[GOAL] Update the items from the line holding "The width and height of the screenshot is (1442, 754)." through the line holding "coord(132,172)", both included, by replacing "search field" with "search box" and keeping everything else the same. Leave the pictures out of your answer.

[DATA FOR PROCESSING]
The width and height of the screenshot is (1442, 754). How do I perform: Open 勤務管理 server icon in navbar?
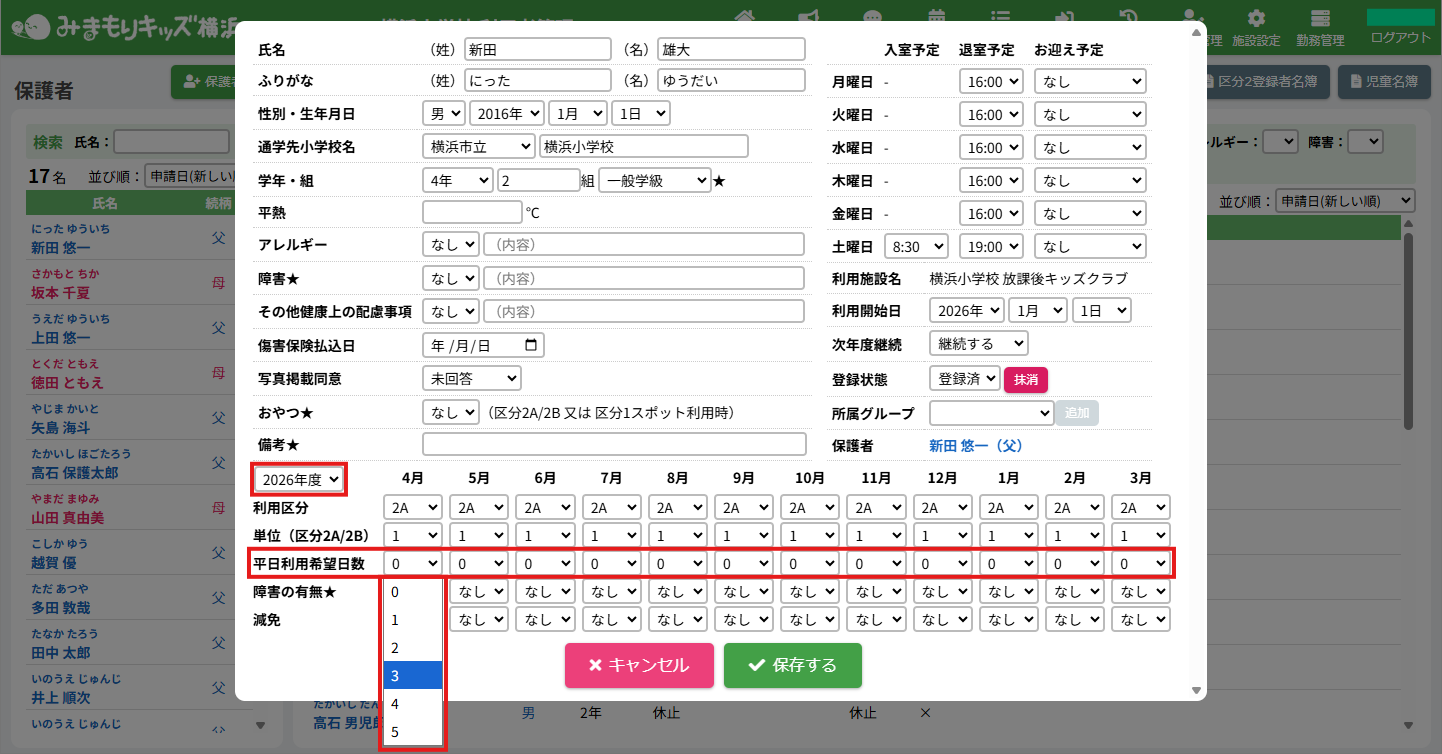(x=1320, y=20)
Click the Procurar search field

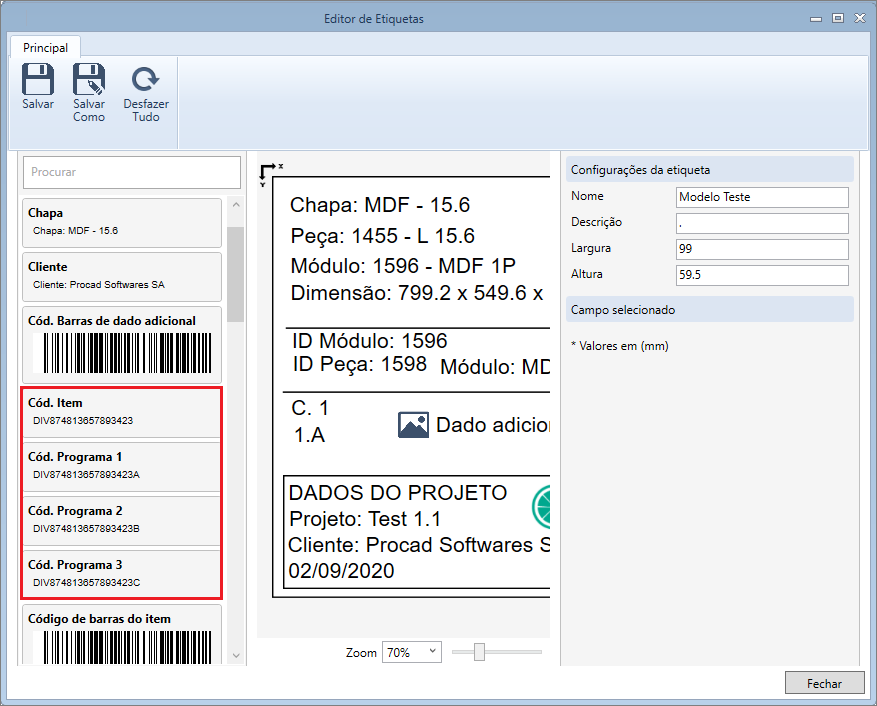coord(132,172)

==

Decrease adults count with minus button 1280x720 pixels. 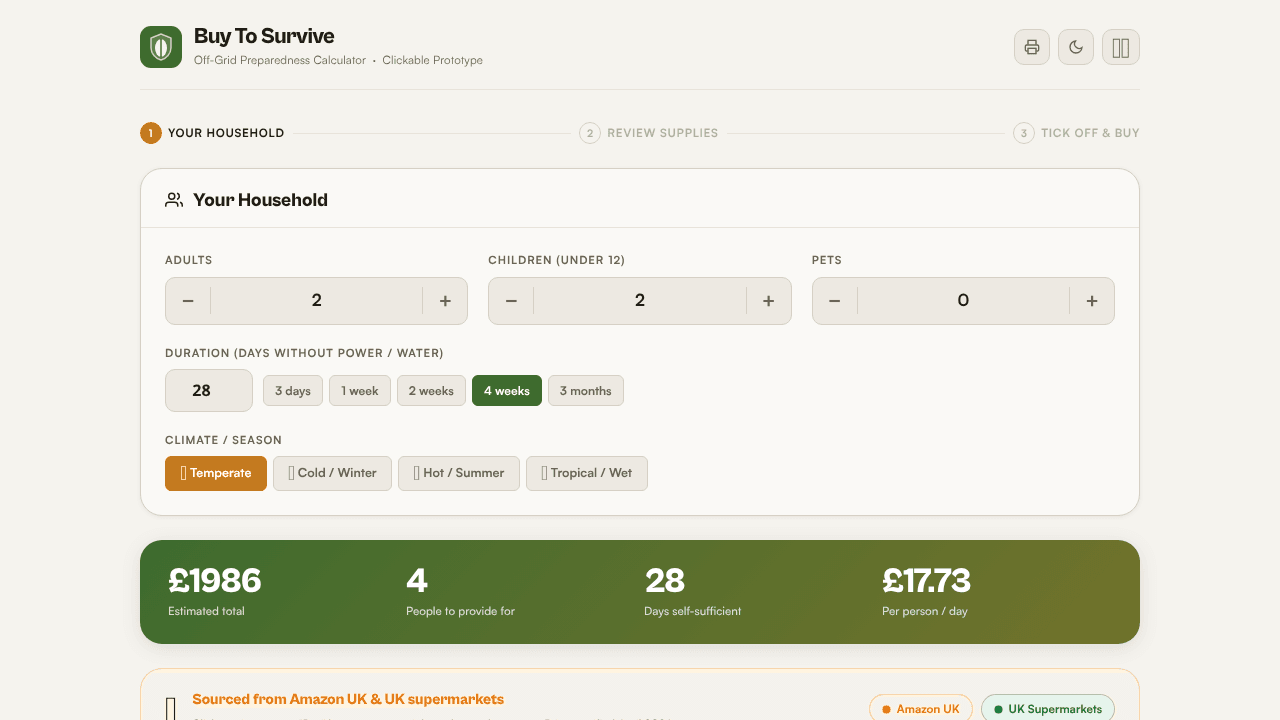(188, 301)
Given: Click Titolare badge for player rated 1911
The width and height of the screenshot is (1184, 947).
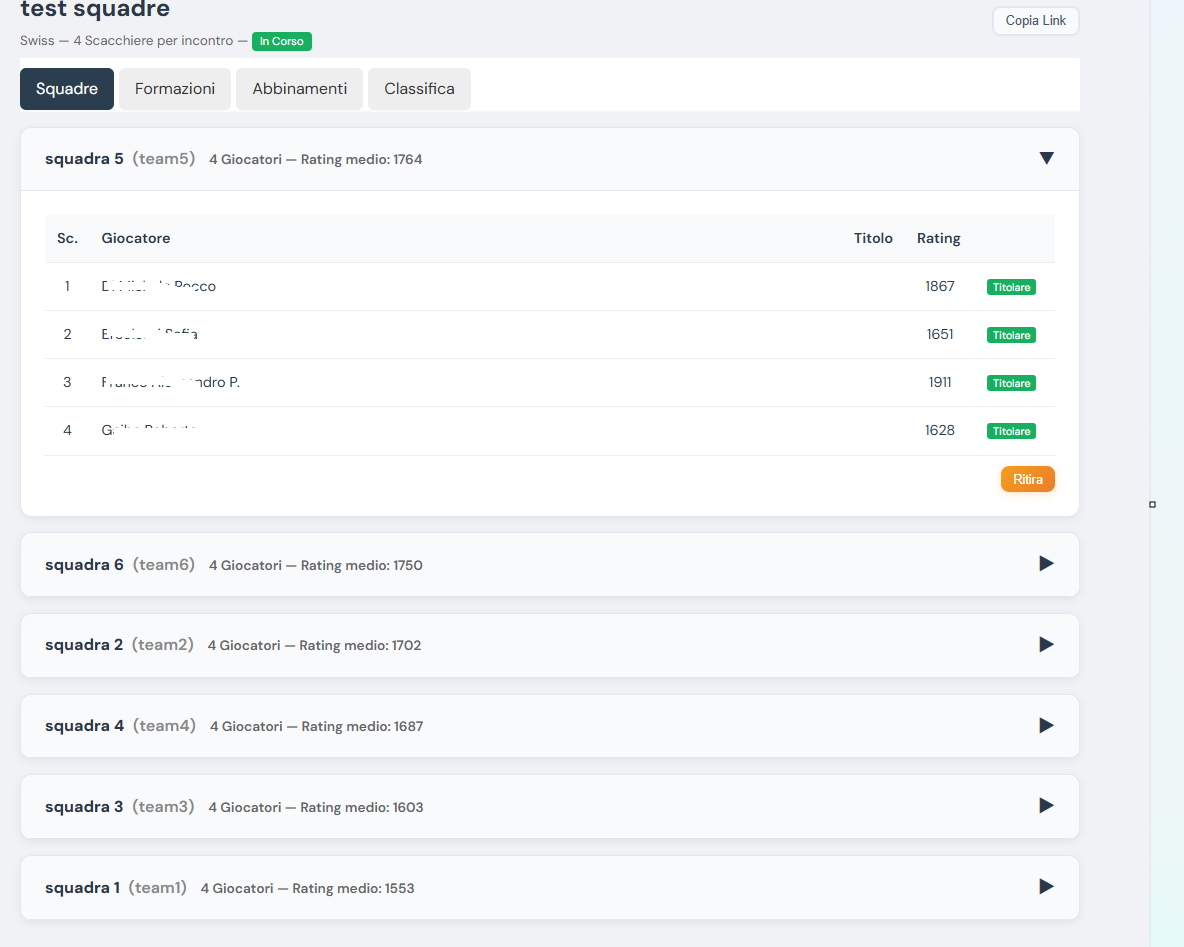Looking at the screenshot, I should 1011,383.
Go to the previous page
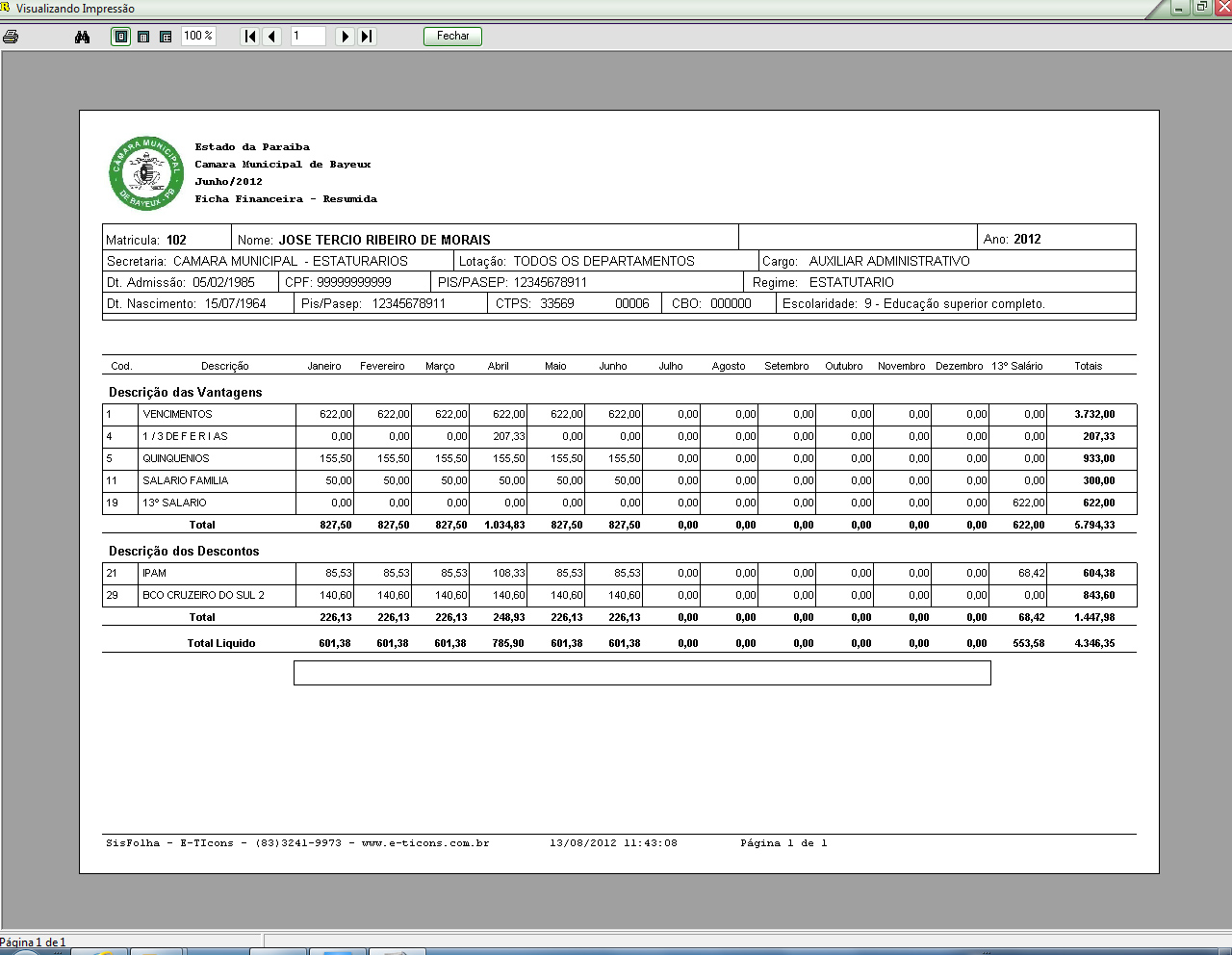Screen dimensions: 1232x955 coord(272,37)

[COMPLETE OUTPUT]
The width and height of the screenshot is (1442, 754). How do I perform: Open 勤務管理 server icon in navbar?
(x=1320, y=20)
Click the Procurar search box

coord(132,172)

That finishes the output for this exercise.